Josh Dobbs, Tennessee: While his tape shows a troubling lack of accuracy and consistency as a passer, there is no denying Dobbs' ability to affect a game with his run/pass ability. The Vols' four losses were extremely close and the team finished the season on a six-game winning streak. Look for Dobbs' numbers to jump this season for a dangerous Tennessee squad.

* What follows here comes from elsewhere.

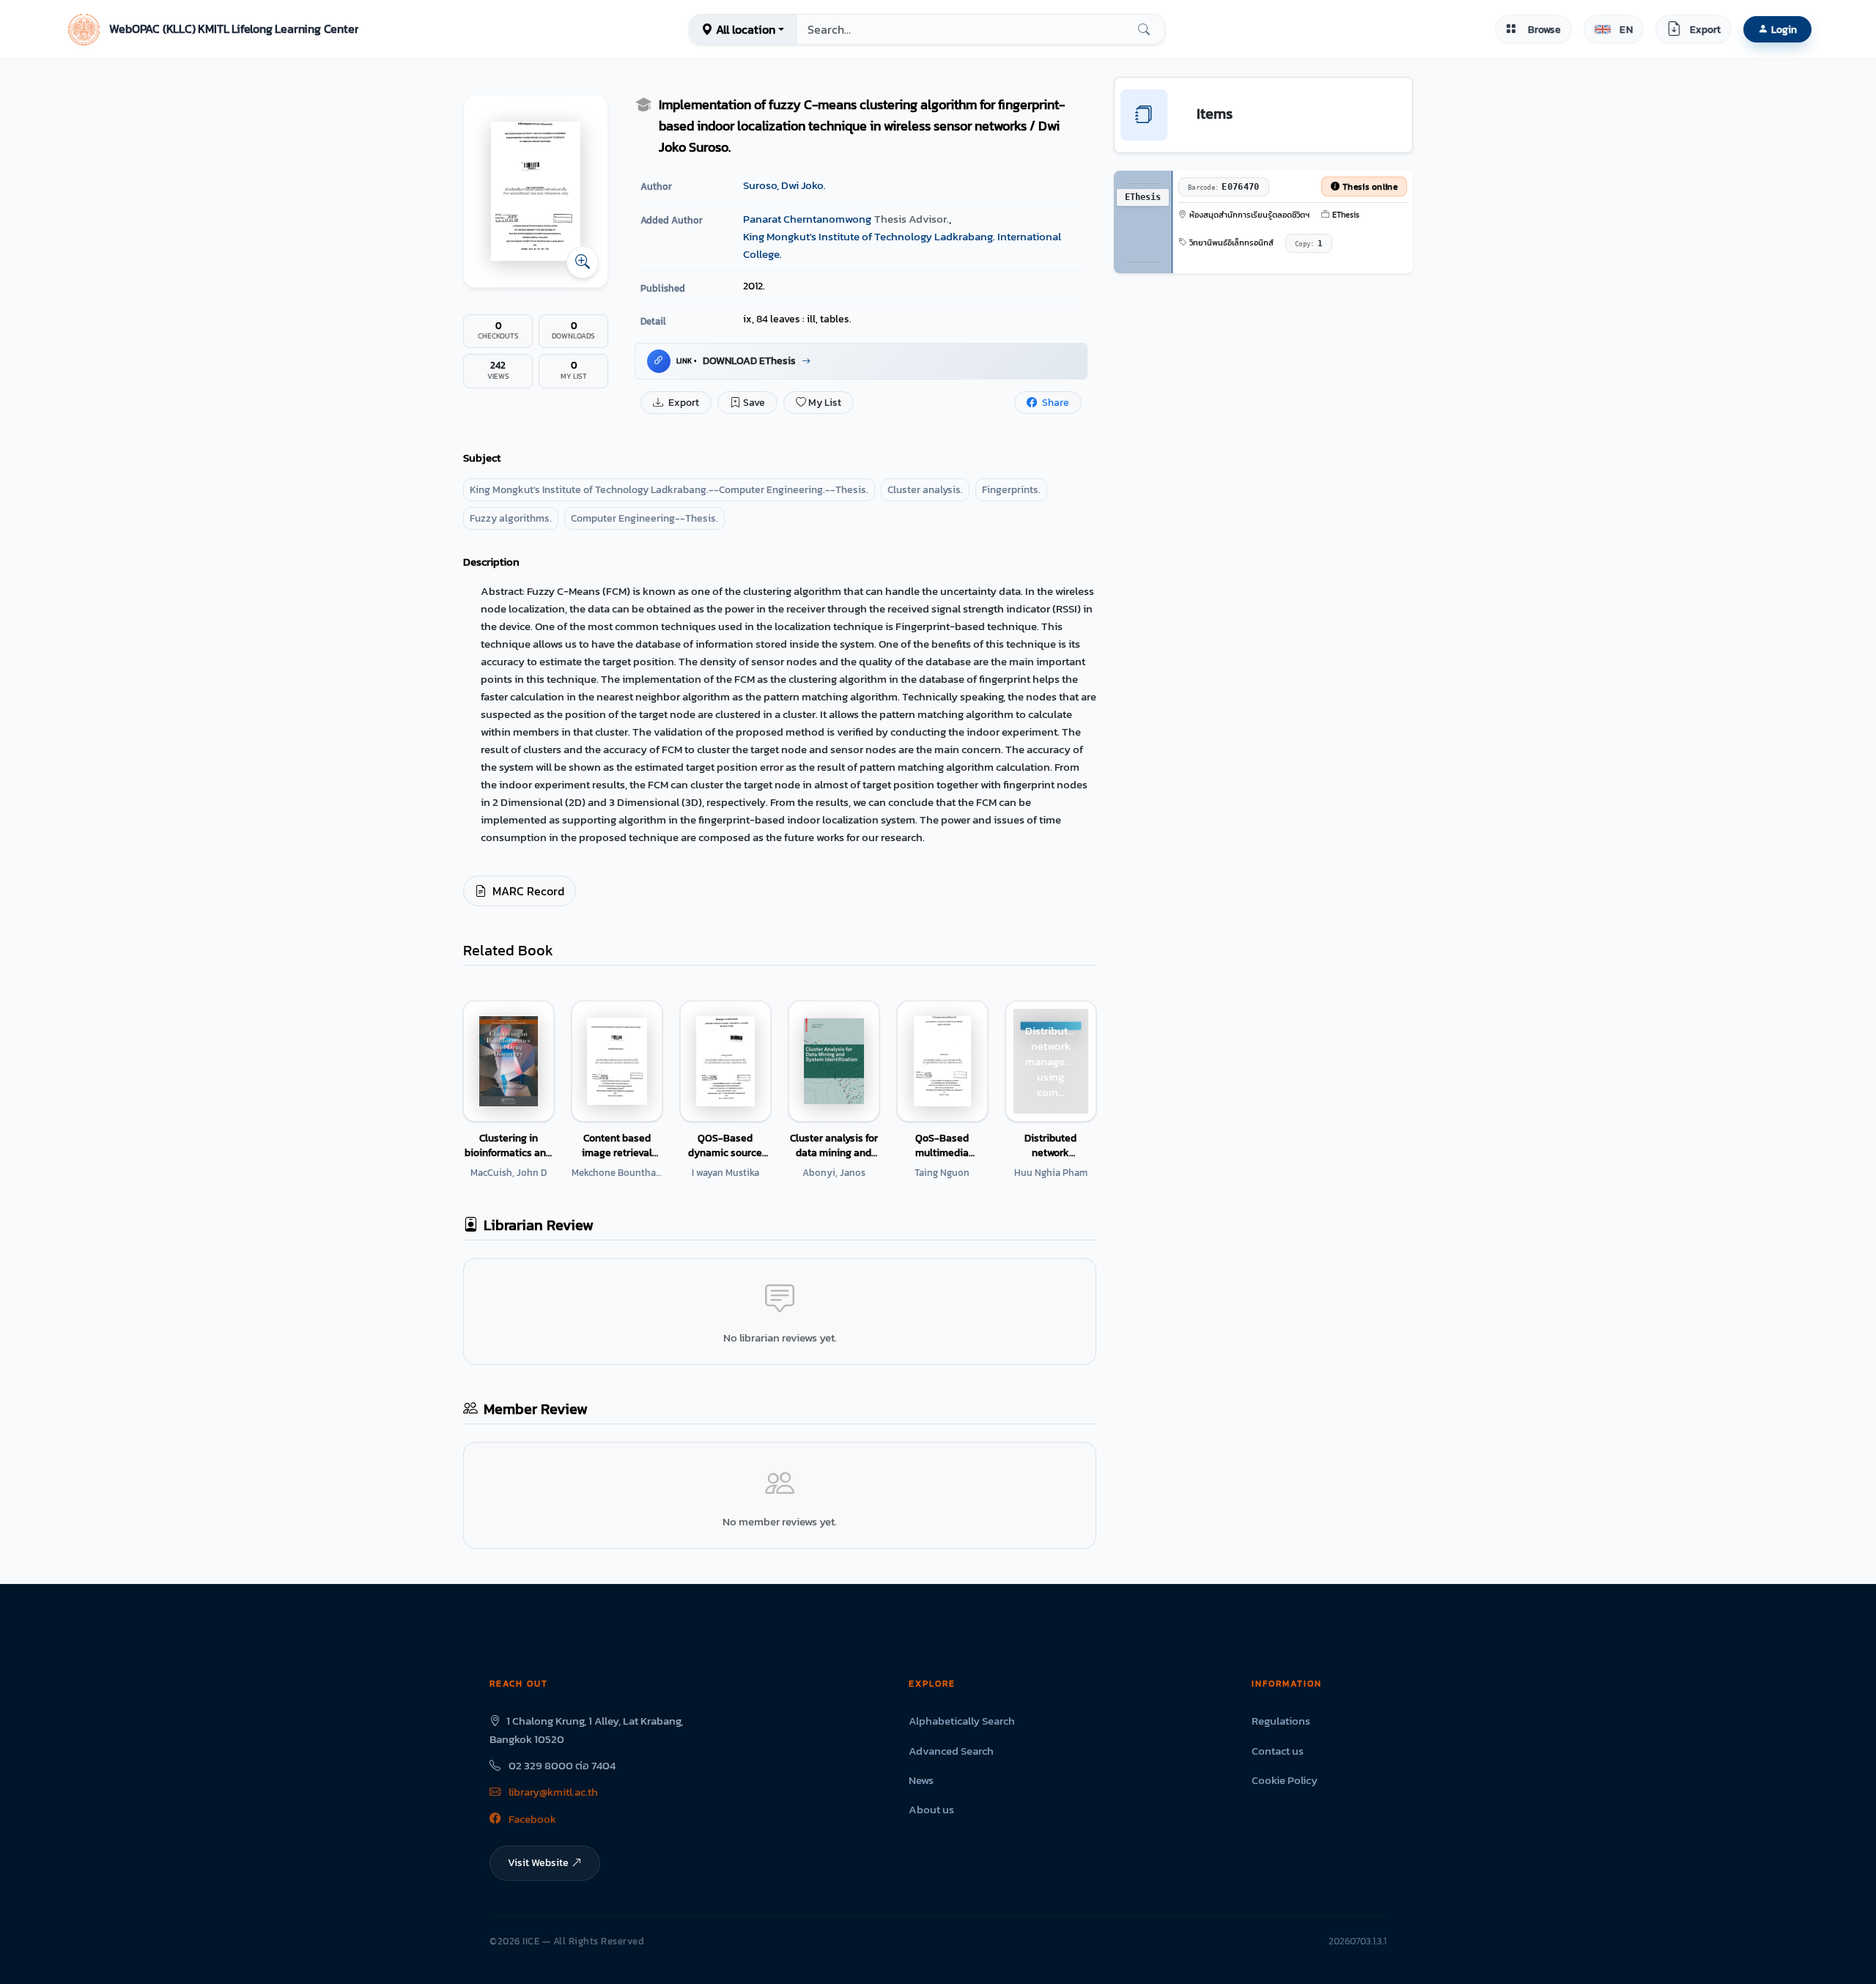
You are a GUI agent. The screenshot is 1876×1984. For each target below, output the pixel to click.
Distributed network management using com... (1050, 1145)
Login (1784, 29)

Seth Russell, Baylor: To assume that everything will be the same as last season for Baylor, despite the departure of Art Briles, would be foolhardy. Russell proved he could master Briles' combination short/deep attack, but with the departure of WR Corey Coleman to the NFL and the firing of Briles, the numbers might not come rolling in for Russell at the rate some expect.
Brett Rypien, Boise State: Rypien was a quick study as a freshman, throwing for 3,353 yards and 20 touchdowns. With his leading receiver in tow and a year under his belt, it shouldn't shock anyone if Rypien approaches 3,800 yards passing and 30 touchdowns.